Продолжая медленный путь, оставил он за спиной красный кирпич Колумбийского Университета и остановился перед громадой все еще не завершенного Собора. Его не достроили сегодня, и, значит, таким он останется всегда.
Иш прикоснулся рукой к дверям храма, они поддались, распахнулись широко, он сделал шаг вперед, и, рожденная страхом, мелькнула догадка, что главный неф будет завален грудами тел тех, кто в последний час молился здесь Богу. Но тишиной забвения встретили его своды храма, и тогда он пошел по боковому нефу, мимо апсид, вмещающих в себя маленькие часовни, куда могли войти англичанин, француз, итальянец и все другие, кто населял этот огромный многоязычный город, и преклонить колени в молитве и восхвалении Божества. Солнечный свет струился сквозь запыленные стекла, и все здесь было так же прекрасно, как прекрасно было всегда. И тогда испытал он страстное желание самому пасть на колени перед алтарем. «И нет безбожников в „лисьей норе“»,{2} — вспомнил он. А сейчас весь мир стал огромной «лисьей норой». Но после того, что свершилось в этом мире, на какие муки он был обречен, не мог верить Иш в любовь Бога, в милосердие к человеку и всему человечеству.
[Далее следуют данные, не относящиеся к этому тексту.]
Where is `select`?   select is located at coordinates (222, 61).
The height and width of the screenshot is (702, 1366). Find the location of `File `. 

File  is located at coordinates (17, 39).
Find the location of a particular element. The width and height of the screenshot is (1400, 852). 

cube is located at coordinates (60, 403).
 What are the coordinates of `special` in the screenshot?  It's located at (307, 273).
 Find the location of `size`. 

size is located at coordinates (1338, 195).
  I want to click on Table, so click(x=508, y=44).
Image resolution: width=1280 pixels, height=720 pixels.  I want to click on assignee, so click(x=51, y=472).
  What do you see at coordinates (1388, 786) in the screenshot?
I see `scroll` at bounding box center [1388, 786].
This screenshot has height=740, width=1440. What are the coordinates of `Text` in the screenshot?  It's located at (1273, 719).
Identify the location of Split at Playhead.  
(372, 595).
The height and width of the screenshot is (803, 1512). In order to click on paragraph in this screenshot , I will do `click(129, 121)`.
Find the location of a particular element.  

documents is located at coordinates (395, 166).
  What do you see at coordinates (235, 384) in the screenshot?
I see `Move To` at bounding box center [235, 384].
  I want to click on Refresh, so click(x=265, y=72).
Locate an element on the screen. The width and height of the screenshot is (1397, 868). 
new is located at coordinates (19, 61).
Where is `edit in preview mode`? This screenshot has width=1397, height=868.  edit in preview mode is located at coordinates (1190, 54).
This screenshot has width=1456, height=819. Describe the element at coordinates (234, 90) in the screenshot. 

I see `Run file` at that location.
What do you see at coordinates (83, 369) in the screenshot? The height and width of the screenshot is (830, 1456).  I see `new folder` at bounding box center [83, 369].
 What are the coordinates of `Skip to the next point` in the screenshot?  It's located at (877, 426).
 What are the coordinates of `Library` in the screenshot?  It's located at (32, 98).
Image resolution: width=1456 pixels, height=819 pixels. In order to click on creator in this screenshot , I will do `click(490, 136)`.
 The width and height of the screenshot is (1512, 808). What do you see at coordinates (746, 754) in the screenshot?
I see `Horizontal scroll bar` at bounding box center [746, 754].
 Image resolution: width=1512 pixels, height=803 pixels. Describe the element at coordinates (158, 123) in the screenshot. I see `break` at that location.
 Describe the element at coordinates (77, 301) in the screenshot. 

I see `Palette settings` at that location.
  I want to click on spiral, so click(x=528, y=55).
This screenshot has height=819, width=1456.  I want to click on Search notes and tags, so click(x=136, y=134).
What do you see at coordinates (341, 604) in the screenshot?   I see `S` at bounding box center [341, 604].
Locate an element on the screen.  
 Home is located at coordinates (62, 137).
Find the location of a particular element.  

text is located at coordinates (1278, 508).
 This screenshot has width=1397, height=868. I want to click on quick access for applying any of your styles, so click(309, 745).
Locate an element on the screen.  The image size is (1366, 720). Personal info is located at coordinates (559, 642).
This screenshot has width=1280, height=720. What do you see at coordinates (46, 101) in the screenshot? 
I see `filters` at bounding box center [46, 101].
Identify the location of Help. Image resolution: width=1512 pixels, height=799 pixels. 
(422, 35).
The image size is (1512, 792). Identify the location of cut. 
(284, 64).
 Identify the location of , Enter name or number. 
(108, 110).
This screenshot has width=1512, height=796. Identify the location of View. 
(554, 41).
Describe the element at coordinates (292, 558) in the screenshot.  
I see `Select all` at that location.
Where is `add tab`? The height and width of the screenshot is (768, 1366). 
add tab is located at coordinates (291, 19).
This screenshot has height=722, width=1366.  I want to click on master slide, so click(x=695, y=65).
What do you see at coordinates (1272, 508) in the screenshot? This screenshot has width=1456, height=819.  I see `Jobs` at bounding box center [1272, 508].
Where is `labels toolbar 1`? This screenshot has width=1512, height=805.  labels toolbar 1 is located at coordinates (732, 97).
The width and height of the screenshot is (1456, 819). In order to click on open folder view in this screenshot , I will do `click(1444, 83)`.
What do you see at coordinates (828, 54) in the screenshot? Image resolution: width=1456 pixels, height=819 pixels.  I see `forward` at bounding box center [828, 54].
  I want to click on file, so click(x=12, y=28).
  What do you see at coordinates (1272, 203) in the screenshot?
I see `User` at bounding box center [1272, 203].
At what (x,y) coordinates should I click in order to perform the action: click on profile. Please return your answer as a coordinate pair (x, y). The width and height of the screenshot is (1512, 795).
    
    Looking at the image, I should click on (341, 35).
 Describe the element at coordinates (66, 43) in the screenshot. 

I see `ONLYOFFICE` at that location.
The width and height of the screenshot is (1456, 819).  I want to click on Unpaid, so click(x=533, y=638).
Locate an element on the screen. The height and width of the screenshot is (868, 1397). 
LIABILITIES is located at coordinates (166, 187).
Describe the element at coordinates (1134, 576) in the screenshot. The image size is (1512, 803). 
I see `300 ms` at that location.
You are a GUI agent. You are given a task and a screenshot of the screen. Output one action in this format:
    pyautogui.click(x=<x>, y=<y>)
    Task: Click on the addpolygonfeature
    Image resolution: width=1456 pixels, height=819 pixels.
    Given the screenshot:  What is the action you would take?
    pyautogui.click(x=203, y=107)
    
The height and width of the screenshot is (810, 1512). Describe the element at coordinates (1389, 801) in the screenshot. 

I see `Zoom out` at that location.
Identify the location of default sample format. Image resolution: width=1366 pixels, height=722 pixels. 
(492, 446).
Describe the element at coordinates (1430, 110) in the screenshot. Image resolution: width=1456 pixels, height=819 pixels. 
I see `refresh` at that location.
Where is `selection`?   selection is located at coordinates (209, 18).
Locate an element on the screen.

Он вернулся в главный неф и, оглядываясь, поразился и униженным стал от величия его. И вот таков конец великих устремлений и желаний человечества… Что-то перехватило горло, и он вышел на пустынную улицу, забрался в машину и тронулся в свой скорбный путь.
От Соборной он свернул на восток и, не обращая внимания на дорожные знаки, въехал в Центральный парк и там по Ист-драйв дальше к югу, наверное думая, что в летний воскресный день люди обязательно отправятся в парк, как привыкли ходить в парк в любой другой обыкновенный летний воскресный день. Но никого не увидел он. В тот первый приезд мальчика Иша поразило множество белок, но сейчас не было даже белок. Голодные собаки и кошки свели с ними последние счеты. Зато на лугу мирно щипал траву бизон, а совсем рядом с бизоном лошадь. Он проехал мимо Метрополитен и видел «Иглу Клеопатры» — теперь вдвойне осиротевшую. Возле памятника Шерману свернул на Пятую авеню, и обрывок стихотворной строчки всплыл в памяти: «И тщетными станут все ваши победы».
Высокие витрины магазинов моды, а в них единственные обитатели — застывшие в нелепых позах, одетые в легкомысленные одежды, сверкая поддельными бриллиантами — мертвые куклы-манекены. И не было другой жизни на Пятой авеню — лежала она перед ним безлюдная и покойная, как главная улица Подунка ранним воскресным утром. Витрины большого ювелирного магазина зияли провалами разбитых стекол. «Бедняга, — думал Иш. — Надеюсь, он хоть нашел их приятными на вкус… Нет, наверное, он из тех, кто любит красивые камни только за то, что они красивые. Он, наверное, похож на ребенка, собирающего камешки в прибрежной волне песчаного пляжа. Если со всеми своими рубинами и сапфирами он умер счастливым, мир праху его». — Одна маленькая неприятная деталь нарушала безмолвную идиллию Пятой авеню. — «Лежит труп в хорошем состоянии, — отметил он. — Пятая авеню даже труп сделает прекрасным».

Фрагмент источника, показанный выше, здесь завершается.